Project in visual hallucinations in Parkinson’s awarded nearly $500K
Researcher using immersive virtual reality to investigate neuronal changes
A researcher at the University of Rhode Island has received nearly $500,000 in federal funding to investigate the neuronal changes underlying visual hallucinations — seeing something that is not real — in people with Parkinson’s disease.
The funding, from the National Science Foundation, was granted to Yalda Shahriari, PhD, for her project “Integrated Framework for Recording and Decoding Multimodal Neural Associations of Visual Hallucinations and Motor Functions in Parkinson’s Disease.”
The three-year, $463,693 grant will help Shahriari and her team study visual hallucinations and how they relate to motor symptoms in Parkinson’s disease using an innovative framework involving immersive virtual reality.
The ultimate goal is to identify reliable biomarkers of visual hallucinations in these patients to allow for early diagnosis and better management strategies. With as many as 75% of Parkinson’s patients developing visual hallucinations over a 20-year period, early detection is critical, a university news story noted.
“Despite extensive research on neural signatures of hallucinations in other neurological conditions like schizophrenia and dementia, the Parkinson’s disease diagnostic field lacks reliable cognitive neural markers for visual hallucinations that can be used for assessment and diagnosis,” Shahriari said. “We’ll take the first steps in addressing this gap.”
National Science Foundation funds Parkinson’s hallucinations project
Visual hallucinations are a common symptom of Parkinson’s disease and various forms of dementia. These hallucinations often stem from the cognitive decline experienced by individuals with Parkinson’s and can precede motor symptoms by up to 10 years, according to researchers.
However, a lack of reliable neuronal markers makes it difficult to detect visual hallucinations in these individuals, which precludes them from accessing effective therapeutic interventions as early as possible.
These hallucinations are believed to stem from disruptions in neural networks, or the interconnected nerve cells that coordinate activities such as cognition and movement, by sending and receiving electrical signals across specific pathways.
In Parkinson’s, changes in these networks in the cerebral cortex, the brain’s outer layer, are thought to lead to hallucinations and also impact movement.
Shahriari’s research aims to pinpoint the underlying causes of visual hallucinations using virtual reality. Patients will be immersed in a controlled, interactive virtual scenario where they are asked to perform face-recognition tasks.
In these tasks, participants will wear a smart glove and complete actions like reaching toward a virtual button when they recognize a face. The smart glove will record finger movements and hand trajectories, allowing researchers to observe electrical and vascular brain activity related to both visual perception and motor function.
The research aims to test several neural networks responsible for visual perception, attention, motor initiation, and executive function, as well as error detection.
The data collected from patients in this study will offer valuable insights, according to the team.

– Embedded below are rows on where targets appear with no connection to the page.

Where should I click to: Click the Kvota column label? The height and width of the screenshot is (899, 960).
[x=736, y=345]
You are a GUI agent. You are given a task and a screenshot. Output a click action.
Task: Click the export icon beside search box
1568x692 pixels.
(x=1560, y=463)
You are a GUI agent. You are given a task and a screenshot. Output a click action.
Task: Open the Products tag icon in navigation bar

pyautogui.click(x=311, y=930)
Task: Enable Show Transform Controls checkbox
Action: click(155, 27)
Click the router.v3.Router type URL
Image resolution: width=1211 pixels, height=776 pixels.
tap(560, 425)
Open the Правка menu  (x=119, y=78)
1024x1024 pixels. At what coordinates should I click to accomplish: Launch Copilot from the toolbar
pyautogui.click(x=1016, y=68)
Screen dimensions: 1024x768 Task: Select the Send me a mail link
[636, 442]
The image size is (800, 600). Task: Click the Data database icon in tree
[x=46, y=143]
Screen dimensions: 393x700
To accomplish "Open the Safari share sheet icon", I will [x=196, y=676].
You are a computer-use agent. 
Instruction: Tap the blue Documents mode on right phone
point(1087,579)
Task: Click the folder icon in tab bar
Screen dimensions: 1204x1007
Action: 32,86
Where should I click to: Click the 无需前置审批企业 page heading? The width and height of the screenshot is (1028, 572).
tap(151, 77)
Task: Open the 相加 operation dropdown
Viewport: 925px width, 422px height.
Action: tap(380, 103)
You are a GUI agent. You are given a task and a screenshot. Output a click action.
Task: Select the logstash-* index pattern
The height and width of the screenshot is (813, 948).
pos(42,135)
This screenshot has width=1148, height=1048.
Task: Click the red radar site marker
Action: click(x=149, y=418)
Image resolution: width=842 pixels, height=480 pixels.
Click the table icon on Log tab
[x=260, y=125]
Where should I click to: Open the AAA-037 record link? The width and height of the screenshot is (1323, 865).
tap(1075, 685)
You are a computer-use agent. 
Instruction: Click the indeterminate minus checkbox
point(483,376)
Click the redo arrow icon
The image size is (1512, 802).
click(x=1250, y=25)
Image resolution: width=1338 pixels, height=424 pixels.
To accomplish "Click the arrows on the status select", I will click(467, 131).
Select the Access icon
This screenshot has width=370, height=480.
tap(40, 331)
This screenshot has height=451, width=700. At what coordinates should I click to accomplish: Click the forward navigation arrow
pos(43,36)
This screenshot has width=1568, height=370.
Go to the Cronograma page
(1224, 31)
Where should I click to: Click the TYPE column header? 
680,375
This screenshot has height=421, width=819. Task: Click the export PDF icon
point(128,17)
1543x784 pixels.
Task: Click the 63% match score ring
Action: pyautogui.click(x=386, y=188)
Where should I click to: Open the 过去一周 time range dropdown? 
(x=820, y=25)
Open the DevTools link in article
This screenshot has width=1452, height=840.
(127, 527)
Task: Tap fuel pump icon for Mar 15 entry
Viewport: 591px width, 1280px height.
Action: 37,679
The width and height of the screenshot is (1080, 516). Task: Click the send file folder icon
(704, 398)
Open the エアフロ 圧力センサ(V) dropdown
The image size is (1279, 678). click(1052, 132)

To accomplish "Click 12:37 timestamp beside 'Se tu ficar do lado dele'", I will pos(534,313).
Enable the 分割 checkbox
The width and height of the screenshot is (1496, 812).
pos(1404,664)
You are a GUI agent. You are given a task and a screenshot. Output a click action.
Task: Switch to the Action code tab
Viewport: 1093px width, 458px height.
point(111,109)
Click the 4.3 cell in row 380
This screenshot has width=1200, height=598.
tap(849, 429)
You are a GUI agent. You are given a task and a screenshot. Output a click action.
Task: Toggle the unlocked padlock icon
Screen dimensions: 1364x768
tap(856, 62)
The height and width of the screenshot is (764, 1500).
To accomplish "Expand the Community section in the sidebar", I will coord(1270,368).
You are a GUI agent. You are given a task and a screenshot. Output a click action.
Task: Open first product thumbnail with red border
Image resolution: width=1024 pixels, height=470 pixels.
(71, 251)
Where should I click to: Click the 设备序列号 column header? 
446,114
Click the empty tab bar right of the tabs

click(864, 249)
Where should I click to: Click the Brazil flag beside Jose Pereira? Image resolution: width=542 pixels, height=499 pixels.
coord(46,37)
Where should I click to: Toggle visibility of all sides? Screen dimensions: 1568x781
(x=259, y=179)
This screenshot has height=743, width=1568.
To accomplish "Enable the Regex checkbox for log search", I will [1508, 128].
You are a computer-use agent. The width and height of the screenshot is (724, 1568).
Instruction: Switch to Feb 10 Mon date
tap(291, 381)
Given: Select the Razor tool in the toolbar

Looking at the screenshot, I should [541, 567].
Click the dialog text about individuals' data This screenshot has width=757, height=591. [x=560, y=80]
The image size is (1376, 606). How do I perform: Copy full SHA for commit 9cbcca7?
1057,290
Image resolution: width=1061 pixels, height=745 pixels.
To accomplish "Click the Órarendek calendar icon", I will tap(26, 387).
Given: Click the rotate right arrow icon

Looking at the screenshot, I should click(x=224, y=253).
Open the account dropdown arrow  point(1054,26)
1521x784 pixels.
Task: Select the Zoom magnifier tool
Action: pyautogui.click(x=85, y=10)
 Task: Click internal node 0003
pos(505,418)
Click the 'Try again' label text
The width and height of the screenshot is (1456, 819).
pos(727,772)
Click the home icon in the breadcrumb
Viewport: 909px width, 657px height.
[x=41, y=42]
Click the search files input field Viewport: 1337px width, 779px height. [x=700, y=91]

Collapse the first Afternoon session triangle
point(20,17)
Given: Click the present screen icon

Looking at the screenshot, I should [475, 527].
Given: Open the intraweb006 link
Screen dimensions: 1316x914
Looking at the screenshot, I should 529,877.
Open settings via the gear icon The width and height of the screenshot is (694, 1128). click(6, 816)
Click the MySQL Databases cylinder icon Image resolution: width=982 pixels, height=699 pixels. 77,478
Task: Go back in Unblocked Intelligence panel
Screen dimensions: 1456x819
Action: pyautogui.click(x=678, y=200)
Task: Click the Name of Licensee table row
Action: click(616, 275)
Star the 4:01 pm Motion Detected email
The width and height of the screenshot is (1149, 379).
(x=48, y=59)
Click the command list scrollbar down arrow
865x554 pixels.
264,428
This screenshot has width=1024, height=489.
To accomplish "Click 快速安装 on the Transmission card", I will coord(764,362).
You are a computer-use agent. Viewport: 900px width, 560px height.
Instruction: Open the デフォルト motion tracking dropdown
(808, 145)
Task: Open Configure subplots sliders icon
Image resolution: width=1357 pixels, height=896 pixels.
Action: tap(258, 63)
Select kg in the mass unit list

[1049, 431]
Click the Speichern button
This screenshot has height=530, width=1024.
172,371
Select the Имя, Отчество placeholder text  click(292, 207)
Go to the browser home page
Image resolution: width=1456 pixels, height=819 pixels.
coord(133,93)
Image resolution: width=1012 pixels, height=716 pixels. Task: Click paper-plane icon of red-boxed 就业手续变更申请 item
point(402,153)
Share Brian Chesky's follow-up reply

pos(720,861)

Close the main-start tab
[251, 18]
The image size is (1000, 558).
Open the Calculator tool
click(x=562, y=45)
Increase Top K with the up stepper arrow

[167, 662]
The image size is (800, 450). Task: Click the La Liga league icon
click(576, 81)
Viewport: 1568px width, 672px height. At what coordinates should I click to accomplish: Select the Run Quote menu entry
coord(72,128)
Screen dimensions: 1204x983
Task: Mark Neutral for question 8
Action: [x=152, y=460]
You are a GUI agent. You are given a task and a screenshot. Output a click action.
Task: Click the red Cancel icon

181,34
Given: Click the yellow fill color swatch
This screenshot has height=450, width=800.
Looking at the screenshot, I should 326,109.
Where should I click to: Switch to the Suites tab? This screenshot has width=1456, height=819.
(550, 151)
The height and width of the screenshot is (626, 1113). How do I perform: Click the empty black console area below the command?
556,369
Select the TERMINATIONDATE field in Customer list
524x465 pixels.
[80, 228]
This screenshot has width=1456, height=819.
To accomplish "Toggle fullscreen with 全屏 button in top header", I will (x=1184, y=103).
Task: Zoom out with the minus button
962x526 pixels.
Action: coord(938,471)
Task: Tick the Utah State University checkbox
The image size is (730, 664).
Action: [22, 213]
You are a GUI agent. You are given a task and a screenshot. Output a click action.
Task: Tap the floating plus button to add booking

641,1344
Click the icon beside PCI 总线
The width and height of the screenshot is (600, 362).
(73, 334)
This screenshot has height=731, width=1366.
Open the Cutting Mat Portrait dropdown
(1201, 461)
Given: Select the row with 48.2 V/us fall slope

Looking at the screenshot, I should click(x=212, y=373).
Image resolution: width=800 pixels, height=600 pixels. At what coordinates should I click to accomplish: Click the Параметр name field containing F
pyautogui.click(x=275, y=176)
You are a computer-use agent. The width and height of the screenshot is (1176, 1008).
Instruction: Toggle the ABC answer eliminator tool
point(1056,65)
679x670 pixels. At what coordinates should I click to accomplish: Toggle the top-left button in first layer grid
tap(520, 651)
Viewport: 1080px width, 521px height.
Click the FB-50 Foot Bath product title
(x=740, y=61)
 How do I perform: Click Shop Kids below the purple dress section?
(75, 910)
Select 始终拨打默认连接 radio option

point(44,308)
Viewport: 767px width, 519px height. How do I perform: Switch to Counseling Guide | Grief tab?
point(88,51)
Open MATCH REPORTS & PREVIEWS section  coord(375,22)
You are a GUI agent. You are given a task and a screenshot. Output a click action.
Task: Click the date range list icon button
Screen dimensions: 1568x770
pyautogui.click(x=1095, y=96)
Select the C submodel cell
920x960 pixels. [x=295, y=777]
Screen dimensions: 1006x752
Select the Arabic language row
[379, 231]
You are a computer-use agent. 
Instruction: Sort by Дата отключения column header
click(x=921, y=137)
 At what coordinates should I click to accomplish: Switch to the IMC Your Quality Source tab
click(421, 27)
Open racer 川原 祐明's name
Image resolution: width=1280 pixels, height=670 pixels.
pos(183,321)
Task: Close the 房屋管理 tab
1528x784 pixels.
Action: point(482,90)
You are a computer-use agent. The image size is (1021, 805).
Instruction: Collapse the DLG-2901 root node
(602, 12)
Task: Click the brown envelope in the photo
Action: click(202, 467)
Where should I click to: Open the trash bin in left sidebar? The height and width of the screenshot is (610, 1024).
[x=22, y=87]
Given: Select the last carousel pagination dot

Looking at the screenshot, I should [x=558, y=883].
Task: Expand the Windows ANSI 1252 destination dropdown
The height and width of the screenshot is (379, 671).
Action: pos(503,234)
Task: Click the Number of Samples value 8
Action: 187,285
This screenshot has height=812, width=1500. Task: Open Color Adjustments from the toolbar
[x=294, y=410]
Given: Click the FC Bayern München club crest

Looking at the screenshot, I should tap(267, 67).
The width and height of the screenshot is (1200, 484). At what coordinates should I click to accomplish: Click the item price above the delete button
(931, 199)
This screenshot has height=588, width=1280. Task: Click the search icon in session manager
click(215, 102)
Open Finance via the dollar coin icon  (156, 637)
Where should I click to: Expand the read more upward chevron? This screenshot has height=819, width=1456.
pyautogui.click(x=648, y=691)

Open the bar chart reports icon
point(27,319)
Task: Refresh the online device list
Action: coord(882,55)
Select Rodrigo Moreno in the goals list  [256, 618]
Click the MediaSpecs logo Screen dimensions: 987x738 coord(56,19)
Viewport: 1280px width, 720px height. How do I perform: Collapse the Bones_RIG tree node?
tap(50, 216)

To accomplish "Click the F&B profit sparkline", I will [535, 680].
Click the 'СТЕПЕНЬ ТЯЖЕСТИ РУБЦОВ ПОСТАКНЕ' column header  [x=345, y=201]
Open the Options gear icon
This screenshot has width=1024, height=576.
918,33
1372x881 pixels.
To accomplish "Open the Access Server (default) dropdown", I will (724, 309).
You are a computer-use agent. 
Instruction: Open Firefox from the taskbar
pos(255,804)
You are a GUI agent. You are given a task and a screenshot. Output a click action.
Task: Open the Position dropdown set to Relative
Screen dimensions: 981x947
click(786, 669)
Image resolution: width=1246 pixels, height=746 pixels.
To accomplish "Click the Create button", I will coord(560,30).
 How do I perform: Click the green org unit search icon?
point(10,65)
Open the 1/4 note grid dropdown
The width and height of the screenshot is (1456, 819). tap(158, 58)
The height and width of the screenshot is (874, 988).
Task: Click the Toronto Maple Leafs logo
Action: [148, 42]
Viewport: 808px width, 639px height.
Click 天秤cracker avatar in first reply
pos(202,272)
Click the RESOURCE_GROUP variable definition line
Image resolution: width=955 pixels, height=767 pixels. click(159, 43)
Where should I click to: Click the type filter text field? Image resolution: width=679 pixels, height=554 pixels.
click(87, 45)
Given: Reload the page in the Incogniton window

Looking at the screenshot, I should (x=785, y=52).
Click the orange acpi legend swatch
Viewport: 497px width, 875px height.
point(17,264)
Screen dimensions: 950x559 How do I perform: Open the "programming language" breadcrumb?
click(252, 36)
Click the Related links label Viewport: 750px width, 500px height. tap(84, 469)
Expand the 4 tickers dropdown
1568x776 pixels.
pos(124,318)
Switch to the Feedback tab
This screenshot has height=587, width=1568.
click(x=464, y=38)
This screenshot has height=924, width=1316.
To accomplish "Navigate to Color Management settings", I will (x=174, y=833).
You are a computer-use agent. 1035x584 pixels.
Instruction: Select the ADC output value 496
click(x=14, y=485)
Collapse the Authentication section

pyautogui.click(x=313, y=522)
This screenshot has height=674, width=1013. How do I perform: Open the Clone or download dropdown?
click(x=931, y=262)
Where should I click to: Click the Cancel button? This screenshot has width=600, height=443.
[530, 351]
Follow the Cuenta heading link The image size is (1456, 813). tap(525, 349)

The researchers hope their findings will help develop novel diagnostic tools and identify key factors that may be targeted with future therapeutics.
Shahriari and her team will work alongside a team of experts, including Joseph H. Friedman, MD, a neurologist and head of the movement disorders program at Butler Hospital, also in Rhode Island, and Ming Shao, PhD, an associate professor at the University of Massachusetts Dartmouth.
Friedman will lead the enrollment and clinical assessment of patients with and without visual hallucinations, as well as control groups. Shao will oversee the design, development, and evaluation of machine learning algorithms to analyze the data.
According to the award abstract, “visual hallucinations in [Parkinson’s] are believed to result from disrupted brain activities, leading to incorrect visual perceptions.”
The project aims to “develop an engineering framework to integrate brain imaging data of electrical signals and blood flow with human motion data to identify complex connections between vision and movement in the brain.”